PhD: An interdisciplinary approach to understanding predator modification of prey behaviour
School of Ocean Sciences
I originally studied Zoology as an undergraduate at Leeds University back in 2007 and carried out an investigation into the gate of scorpions using a photoelastic gel technique. After a few years outside of academia, during which time I developed a fascination for marine invertebrate ecology and gained lots of practical experience in conducting research, I studies a Masters in Marine biology at Bangor University. During my MSc thesis I studied the non-lethal effects of predators on prey, using a well understood intertidal invertebrate system, looking at their influence on prey behaviour and physiology. This only recently appreciated aspect of predation has been termed “The Ecology of Fear” and have been shown to have an equal or larger ecological impact than that of direct predation.

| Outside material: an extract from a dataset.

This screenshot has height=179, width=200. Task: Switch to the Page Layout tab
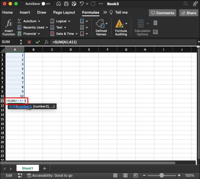coord(64,12)
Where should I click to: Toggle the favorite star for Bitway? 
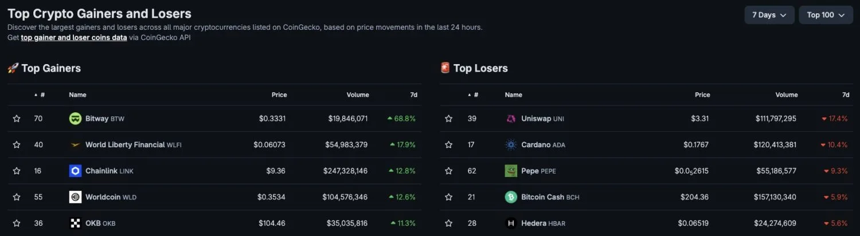click(17, 119)
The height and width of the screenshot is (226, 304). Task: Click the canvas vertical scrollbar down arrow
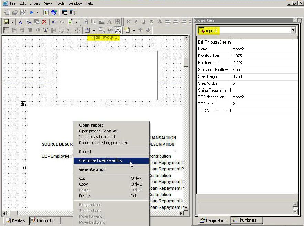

My PhD research is a continuation of my MSc thesis with the aim of further investigating both the behavioural and physiological impacts predators have on prey as well as attempting to place this within a larger ecological context. This will involve a combination of both lab and field experiments to try to better understand the processes that underpin predator prey relationships. The lab experiments will focus on the detection and physiological changes that happen in prey both when they detect the presence of a predator as well as the long term effects of exposure to different temporal patters of fear. Field experiments will be designed to try to look at the how behavioural changes in prey due to the presence of a predator influence other taxa. This research will hopefully add to the growing body of work attempting to fully appreciate the effects predators have on their wider ecology.